** Required work **
[1] List every poet the passage about David Whyte's poetry names.
[2] Resume the passage about David Whyte's poetry, picking up after its final sentence.

** Reading passage **
•••••
Looking at the small shelf of books beside my bed last night, I noticed my copy of David Whyte’s The Bell and the Blackbird. My wife purchased the collection for me a few years ago when I expressed an interest in the book after a colleague introduced me to Whyte’s poetry. If you are familiar with my site and my favorite poets, Wendell Berry and Mary Oliver, you will recognize a kindred spirit in David Whyte. Admittedly, one of my favorite poems from this collection is the title work, but I pass over that one tonight to share Whyte’s profound thoughts on love, especially in the midst of trying times in a troubled world.
Beyond the school year rapidly winding down for me (five days to go, but who’s counting?), I have been overwhelmed by the cares of the world over the past week. The stresses of work have only increased, my friend lost his wife to cancer, my son ended up in the ER with a lawnmower injury, my van has required hours of body work to pass inspection (not to mention new front brakes and rotors), and I could hardly sleep or sit due to an injury to my tail bone that only improved after a painful adjustment by my chiropractor on Monday. And that’s not even considering the tragic news from Texas just yesterday and other disturbing world events. Yet, in the midst of this seemingly chaotic and violent world, the power of love (true love) continues to speak louder than hate and draws me back to love’s divine headwaters and into the daily stream of lived life. David Whyte’s poem invites you to do the same.
•••••
** Record set **
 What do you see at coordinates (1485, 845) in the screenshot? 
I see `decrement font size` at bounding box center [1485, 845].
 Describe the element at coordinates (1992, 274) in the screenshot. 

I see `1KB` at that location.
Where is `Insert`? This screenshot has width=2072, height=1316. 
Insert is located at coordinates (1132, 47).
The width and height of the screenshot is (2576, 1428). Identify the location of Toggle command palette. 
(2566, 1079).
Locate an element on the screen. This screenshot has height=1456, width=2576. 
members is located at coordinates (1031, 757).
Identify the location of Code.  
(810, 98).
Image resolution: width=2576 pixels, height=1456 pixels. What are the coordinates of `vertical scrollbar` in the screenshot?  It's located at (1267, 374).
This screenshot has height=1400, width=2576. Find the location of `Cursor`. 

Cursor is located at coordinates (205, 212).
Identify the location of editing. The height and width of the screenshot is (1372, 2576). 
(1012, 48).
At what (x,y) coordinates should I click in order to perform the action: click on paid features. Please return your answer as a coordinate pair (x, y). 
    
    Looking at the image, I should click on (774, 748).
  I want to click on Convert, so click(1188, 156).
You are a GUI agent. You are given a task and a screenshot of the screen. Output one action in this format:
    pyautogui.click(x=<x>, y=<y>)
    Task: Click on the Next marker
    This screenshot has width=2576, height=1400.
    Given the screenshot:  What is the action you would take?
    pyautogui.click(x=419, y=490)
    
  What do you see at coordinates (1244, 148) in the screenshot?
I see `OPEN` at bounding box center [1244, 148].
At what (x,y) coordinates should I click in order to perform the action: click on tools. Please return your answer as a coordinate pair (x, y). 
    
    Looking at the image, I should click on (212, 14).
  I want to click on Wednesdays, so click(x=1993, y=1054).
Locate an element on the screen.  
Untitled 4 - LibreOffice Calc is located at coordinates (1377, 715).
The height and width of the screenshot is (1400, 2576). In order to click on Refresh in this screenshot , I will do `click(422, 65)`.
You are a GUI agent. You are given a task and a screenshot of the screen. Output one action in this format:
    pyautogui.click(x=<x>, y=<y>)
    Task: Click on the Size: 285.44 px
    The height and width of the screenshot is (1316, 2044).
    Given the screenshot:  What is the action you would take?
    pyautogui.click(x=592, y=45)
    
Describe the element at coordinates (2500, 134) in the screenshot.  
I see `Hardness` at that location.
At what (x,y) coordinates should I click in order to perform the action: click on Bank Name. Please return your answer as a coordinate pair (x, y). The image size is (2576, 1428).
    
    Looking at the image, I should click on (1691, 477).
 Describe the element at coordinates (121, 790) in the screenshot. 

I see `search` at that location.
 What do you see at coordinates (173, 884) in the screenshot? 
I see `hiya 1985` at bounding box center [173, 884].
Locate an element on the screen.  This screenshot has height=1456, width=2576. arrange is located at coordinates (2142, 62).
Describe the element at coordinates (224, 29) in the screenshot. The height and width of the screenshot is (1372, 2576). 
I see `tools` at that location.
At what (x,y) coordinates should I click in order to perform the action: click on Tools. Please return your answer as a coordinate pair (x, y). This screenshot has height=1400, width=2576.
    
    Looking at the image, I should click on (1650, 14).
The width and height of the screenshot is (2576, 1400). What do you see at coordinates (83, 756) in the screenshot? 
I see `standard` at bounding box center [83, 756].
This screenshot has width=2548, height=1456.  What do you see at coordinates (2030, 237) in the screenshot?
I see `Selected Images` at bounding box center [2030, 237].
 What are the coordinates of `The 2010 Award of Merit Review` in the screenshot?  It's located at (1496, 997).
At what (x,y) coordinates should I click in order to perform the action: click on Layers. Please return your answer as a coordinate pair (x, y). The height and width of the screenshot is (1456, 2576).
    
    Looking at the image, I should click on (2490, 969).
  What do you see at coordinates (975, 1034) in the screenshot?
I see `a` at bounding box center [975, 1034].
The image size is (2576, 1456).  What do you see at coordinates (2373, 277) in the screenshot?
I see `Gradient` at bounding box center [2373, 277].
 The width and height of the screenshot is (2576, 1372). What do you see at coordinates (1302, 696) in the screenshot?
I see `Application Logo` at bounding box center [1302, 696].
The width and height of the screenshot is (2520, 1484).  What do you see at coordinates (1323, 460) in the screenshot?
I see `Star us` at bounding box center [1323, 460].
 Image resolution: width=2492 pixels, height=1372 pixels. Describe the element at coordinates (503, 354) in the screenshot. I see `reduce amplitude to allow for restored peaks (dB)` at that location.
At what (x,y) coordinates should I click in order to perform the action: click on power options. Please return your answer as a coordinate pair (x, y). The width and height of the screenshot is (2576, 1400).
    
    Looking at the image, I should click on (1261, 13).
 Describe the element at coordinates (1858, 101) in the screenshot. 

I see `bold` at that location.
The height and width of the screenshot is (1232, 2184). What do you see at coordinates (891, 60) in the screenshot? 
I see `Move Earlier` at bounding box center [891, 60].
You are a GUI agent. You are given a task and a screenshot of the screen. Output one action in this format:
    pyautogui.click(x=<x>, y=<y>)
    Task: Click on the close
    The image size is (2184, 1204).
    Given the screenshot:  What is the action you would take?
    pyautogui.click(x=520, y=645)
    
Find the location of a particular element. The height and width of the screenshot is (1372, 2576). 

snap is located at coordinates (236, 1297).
•••••
** Task results **
[1] David Whyte, Wendell Berry, Mary Oliver

[2]
Much Has Been Said by David Whyte
Much has been said about the eternal and untouchable nature of love, its tidal ungovernable forces and its emergence from far beyond the ordinary, but love may find its fullest, most imagined and most courageous form when it leaves the abstractions and safety of the timeless and the untrammeled to make its promises amidst the fears, vulnerabilities, and disappearances of our difficult, touchable and time bound world. To love and to witness love in the face of possible loss and to find the mystery of love's promise in the shadow of that loss, in the shadow of the ordinary and in the shadow of our own inevitable disappearance may be where the eternal source of all our origins stands in awe of the full consequences of everything it has set in motion.
From The Bell and the Blackbird, Many Rivers Press, Langley, 2018. Page 30.